Good Samaritan Laws


Definition/Introduction

The premise underlying the Good Samaritan law traces its origin to the ancient biblical parable, ultimately yielding the definition of a good Samaritan as an individual who intervenes to assist another individual without a prior notion of responsibility or promise of compensation.[1] Good Samaritan laws have their basis in the idea that consensus agreement favors good public policy to limit liability for those who voluntarily perform care and rescue in emergencies. It is well known that medical emergencies outside of the umbrella medical setting or clinical environment are common.[2]  Thus, in theory, and principle, we are improved as a society if the potential rescuers (ie, the Good Samaritans) are solely concerned about helping a person in need as opposed to worrying about the possible liability associated with assisting their fellow man or woman. 

The general principle of most versions of the Good Samaritan law protects from negligence claims for those who provide care without expectation of payment. These laws also further public policy because few jurisdictions have created an affirmative duty for a medical professional to provide care in the absence of an established patient relationship.
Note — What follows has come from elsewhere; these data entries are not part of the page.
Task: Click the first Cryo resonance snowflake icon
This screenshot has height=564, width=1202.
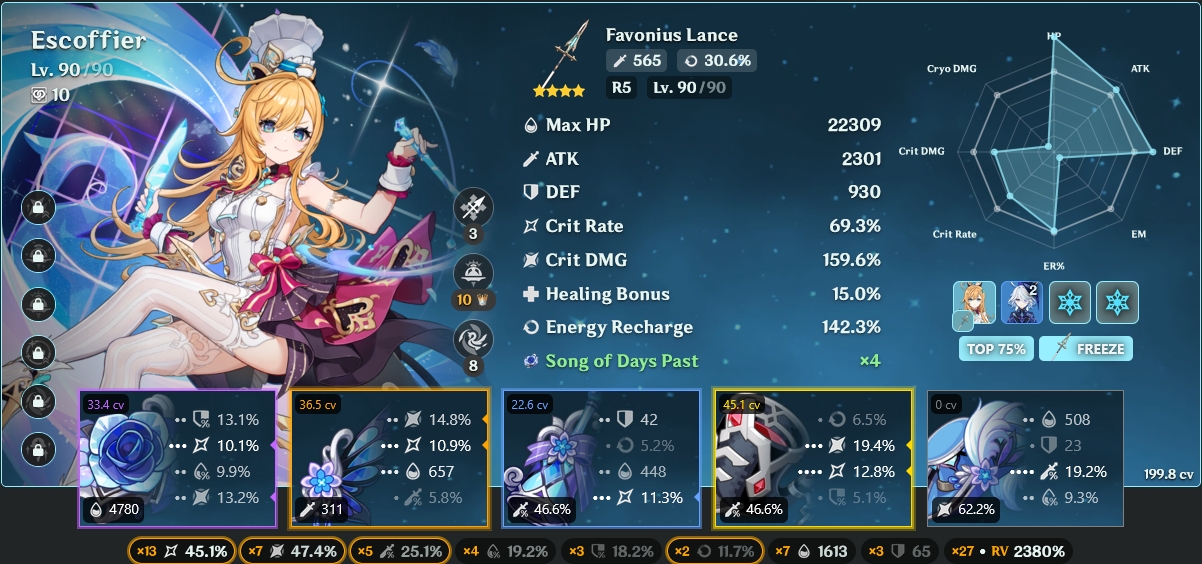Action: tap(1069, 303)
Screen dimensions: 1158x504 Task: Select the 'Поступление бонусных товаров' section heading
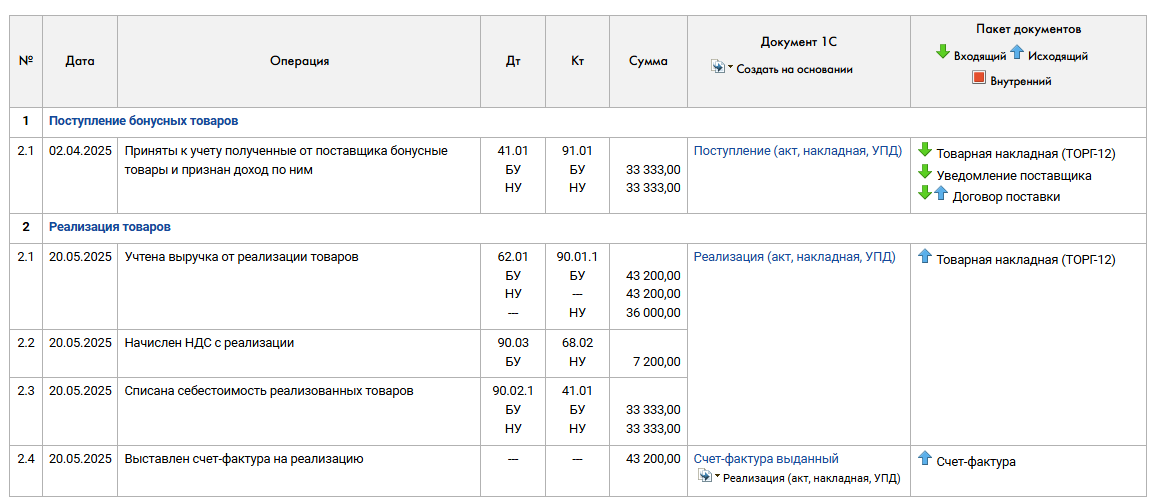(143, 121)

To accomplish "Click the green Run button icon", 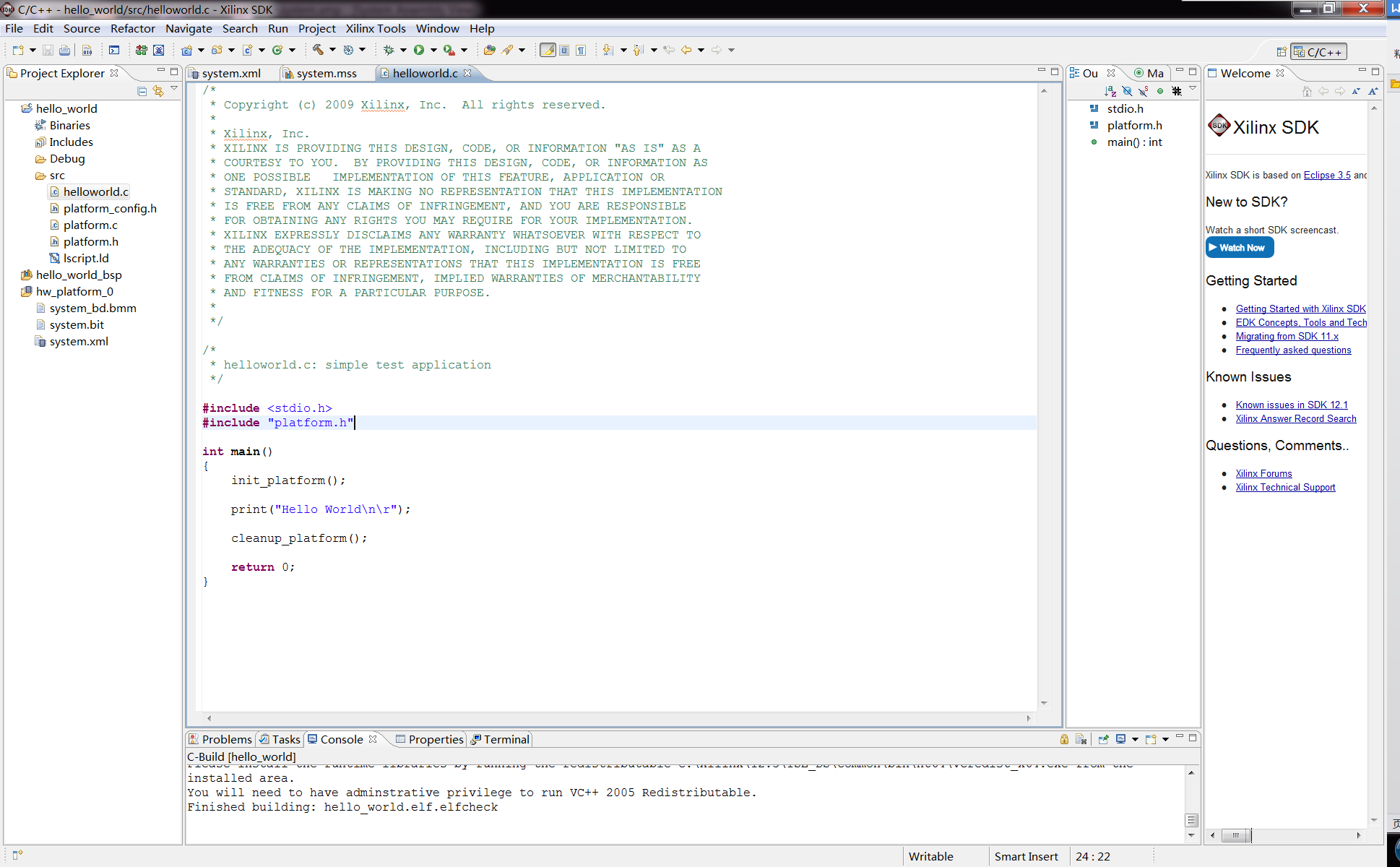I will click(x=419, y=50).
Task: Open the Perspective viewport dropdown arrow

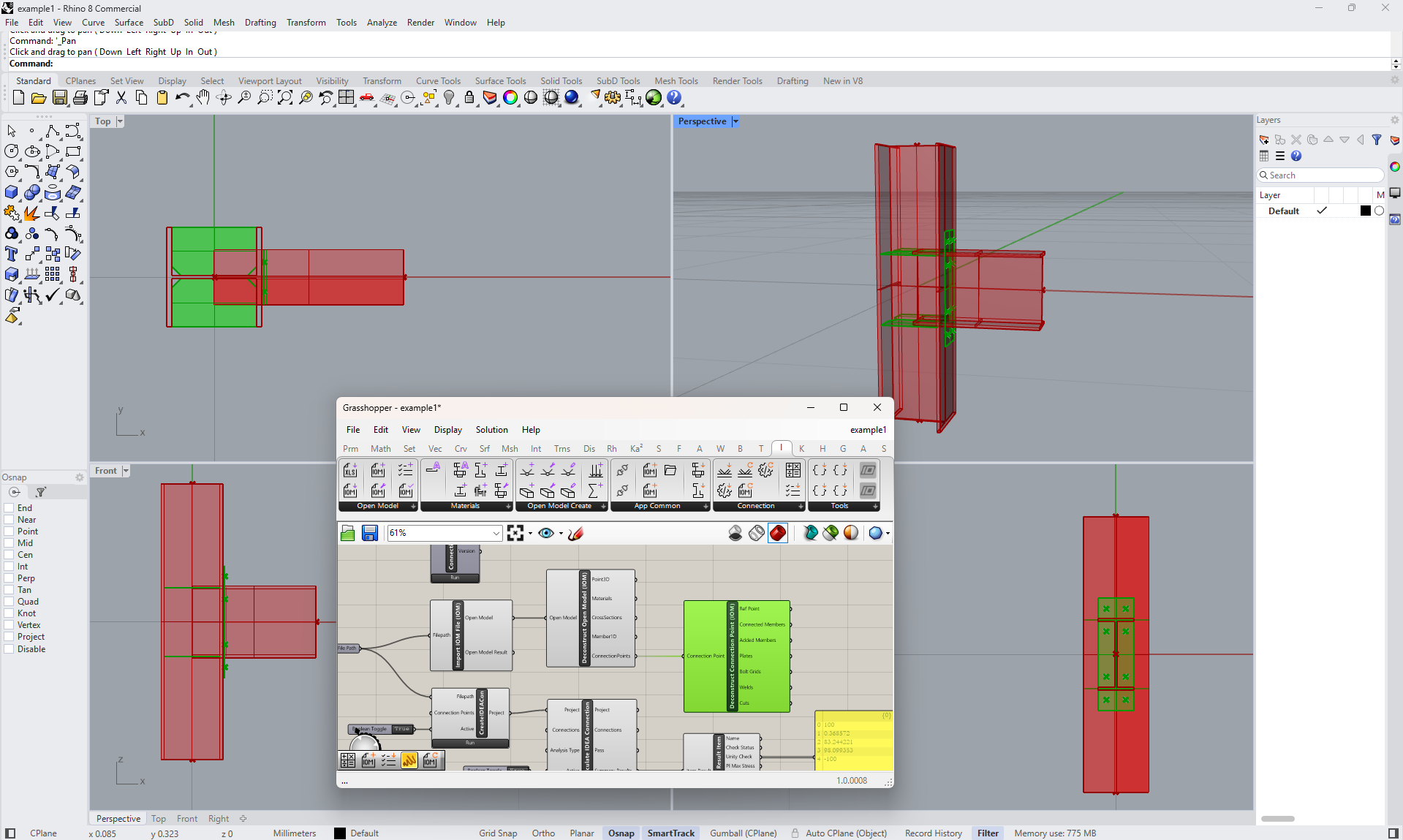Action: pos(735,122)
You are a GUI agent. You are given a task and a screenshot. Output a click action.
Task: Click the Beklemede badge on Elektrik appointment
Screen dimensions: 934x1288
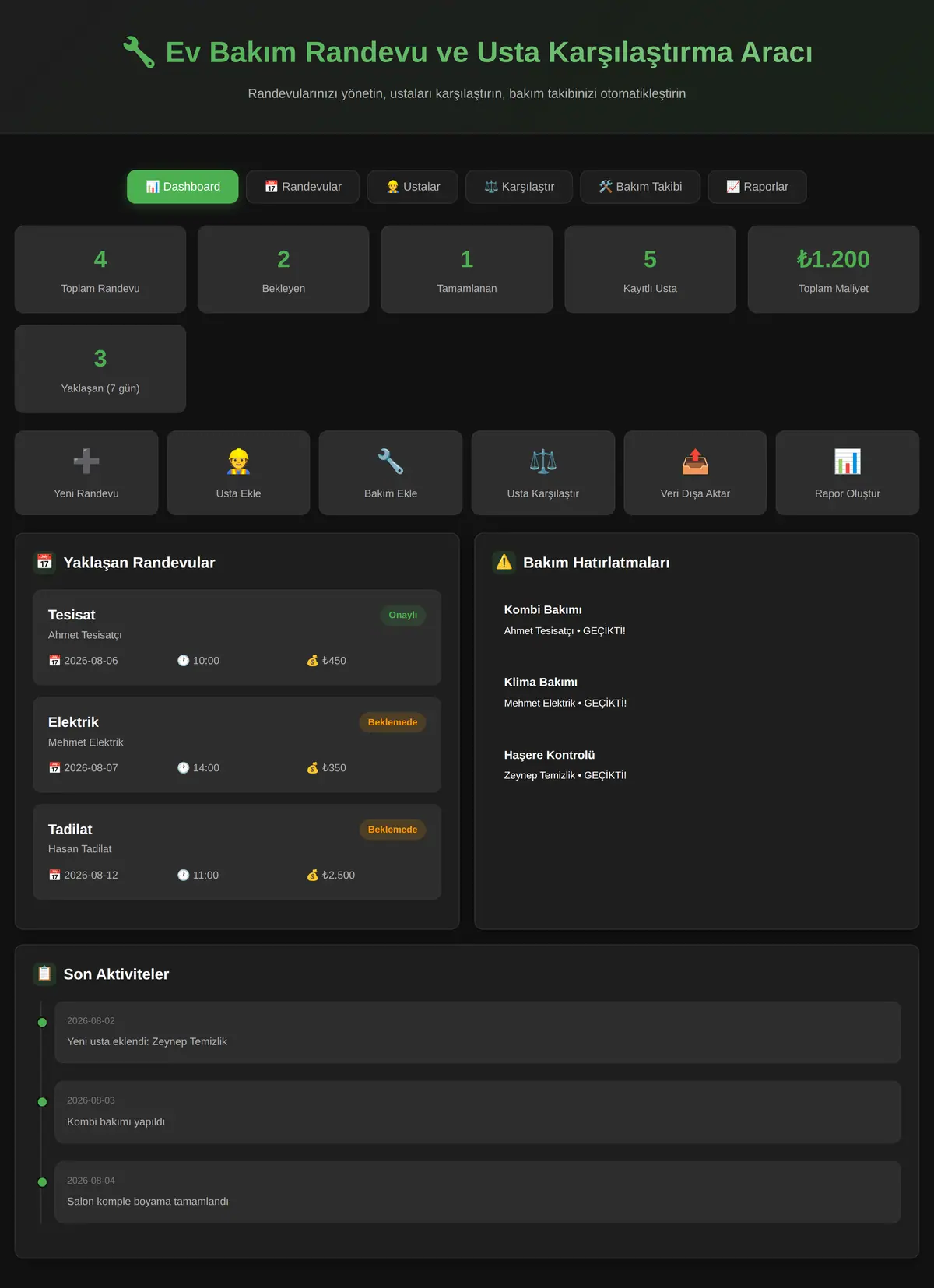tap(392, 722)
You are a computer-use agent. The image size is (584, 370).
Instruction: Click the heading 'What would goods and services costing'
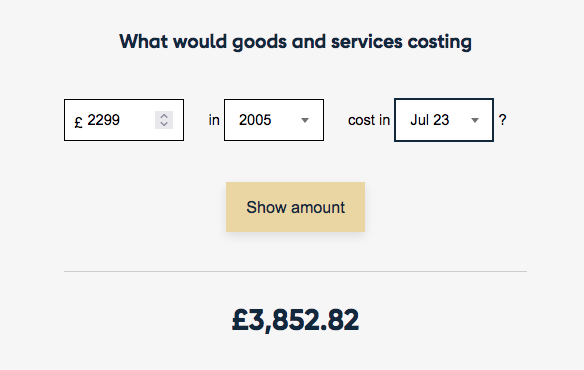295,42
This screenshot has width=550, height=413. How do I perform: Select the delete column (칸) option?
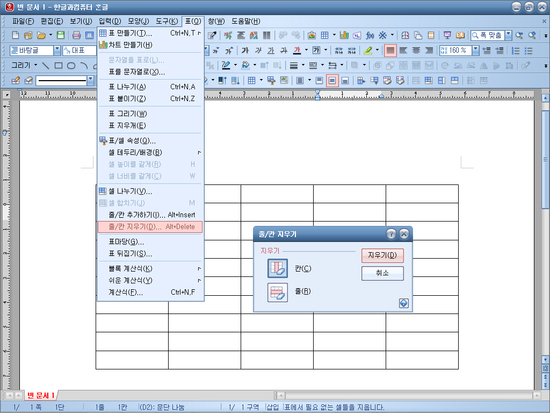tap(277, 268)
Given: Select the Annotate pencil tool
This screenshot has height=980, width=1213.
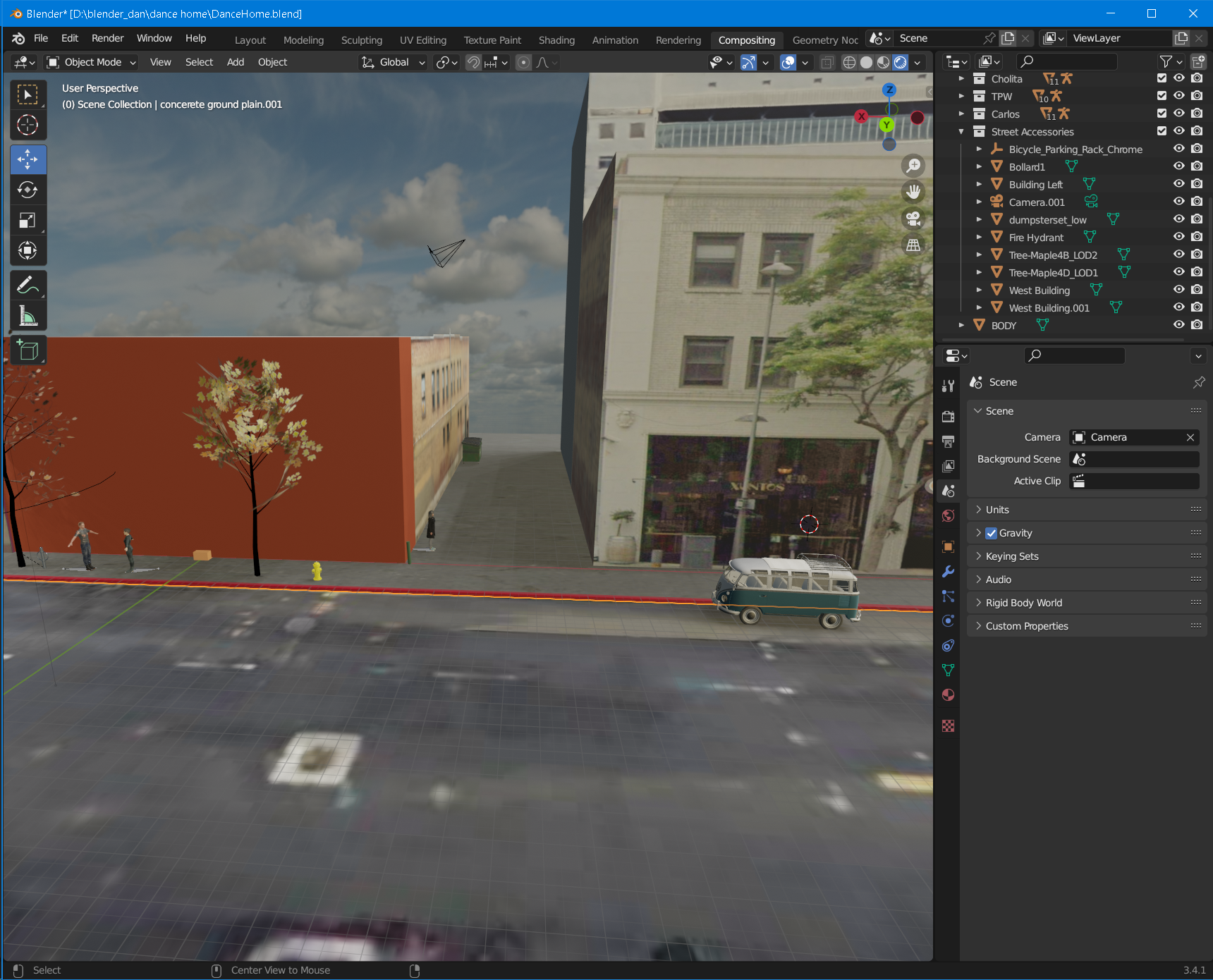Looking at the screenshot, I should click(28, 286).
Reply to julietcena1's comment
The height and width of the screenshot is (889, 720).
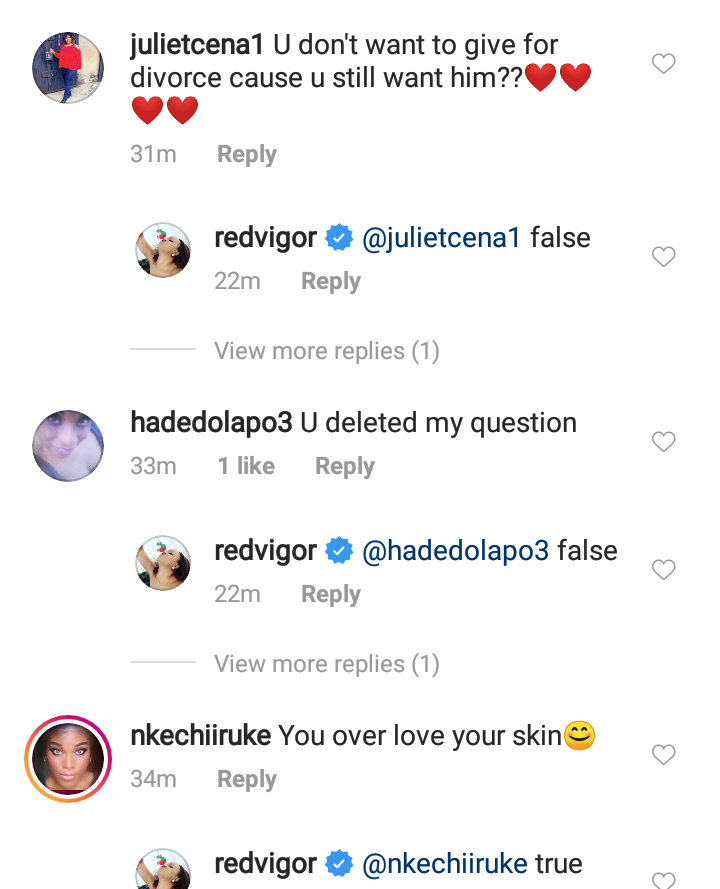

Each state has its version(s) of the law, and federal laws also exist for individual circumstances.

It is worth noting that other countries besides the United States (US) have differing laws, opinions, and regulations regarding the Good Samaritan scenarios. Most have no legal obligation to treat. Many Western countries recognize the moral duty to stop and render treatment rather than a legal requirement.[3] In the US, all 50 states have Good Samaritan laws. Provisions of these laws have minor variations from state to state.[2] The tort system in the US is unique; therefore, the concept of liability differs from country to country.[4]

In legal terms, a Good Samaritan is anyone who renders aid in an emergency to an injured or ill person. Generally, if the victim is unconscious or unresponsive, a Good Samaritan can help them on the grounds of implied consent. If the person is conscious and reasonably responds, a would-be rescuer should ask permission first. 

All 50 states and the District of Columbia have a Good Samaritan law, in addition to federal laws for specific circumstances. Many Good Samaritan laws were initially written to protect physicians from liability when rendering care outside their usual clinical setting. The details of Good Samaritan laws vary by jurisdiction, including who is saved from liability and under what circumstances (eg, clinicians, emergency medical technicians, and other first responders). These laws do not generally protect medical personnel from liability if acting in their usual profession.

Good Samaritan laws give liability protection against "ordinary negligence." Ordinary negligence is the failure to act as a reasonably prudent person. It is the failure to exercise such care as the great mass of humanity ordinarily applies under the same or similar circumstances.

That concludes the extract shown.